> Exercise aim
Could you copy each line of the listing below that has the word "Insurance"?
======== Material provided
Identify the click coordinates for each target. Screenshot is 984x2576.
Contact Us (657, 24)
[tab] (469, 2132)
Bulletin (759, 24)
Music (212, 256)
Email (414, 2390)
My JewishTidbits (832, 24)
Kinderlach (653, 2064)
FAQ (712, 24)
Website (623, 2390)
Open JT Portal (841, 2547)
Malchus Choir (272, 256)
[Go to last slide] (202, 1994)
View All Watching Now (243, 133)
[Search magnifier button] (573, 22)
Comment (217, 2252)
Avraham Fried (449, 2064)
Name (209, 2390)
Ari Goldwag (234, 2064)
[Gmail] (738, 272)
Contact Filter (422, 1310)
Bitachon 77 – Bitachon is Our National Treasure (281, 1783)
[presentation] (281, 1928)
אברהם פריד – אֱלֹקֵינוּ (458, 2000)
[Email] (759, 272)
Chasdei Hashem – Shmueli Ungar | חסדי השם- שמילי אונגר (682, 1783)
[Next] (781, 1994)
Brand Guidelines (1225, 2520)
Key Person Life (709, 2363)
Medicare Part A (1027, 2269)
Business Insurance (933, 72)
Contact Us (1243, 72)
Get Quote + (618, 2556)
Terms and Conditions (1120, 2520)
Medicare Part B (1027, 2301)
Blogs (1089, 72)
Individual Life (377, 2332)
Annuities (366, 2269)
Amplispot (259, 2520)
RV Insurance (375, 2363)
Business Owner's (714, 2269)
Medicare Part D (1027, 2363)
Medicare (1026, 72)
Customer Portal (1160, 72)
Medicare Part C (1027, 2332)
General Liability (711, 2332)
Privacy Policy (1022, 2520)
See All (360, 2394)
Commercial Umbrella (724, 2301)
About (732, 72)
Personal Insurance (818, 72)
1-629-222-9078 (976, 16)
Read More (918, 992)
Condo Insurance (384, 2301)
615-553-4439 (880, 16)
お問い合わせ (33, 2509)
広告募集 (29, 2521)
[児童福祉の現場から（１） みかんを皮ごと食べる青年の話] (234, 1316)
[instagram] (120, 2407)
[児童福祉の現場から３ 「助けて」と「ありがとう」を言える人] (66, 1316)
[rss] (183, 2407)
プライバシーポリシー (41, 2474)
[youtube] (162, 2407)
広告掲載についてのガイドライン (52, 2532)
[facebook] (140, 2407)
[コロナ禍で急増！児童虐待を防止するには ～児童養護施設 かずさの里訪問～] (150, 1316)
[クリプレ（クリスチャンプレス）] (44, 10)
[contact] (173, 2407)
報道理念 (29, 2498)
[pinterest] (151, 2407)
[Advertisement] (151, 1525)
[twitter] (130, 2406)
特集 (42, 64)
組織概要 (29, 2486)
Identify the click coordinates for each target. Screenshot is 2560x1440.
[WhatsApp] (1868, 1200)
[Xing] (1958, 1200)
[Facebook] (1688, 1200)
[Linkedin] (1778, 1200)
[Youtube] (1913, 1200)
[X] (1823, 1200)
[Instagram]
================
> Your solution
Business Insurance (933, 72)
RV Insurance (375, 2363)
Personal Insurance (818, 72)
Condo Insurance (384, 2301)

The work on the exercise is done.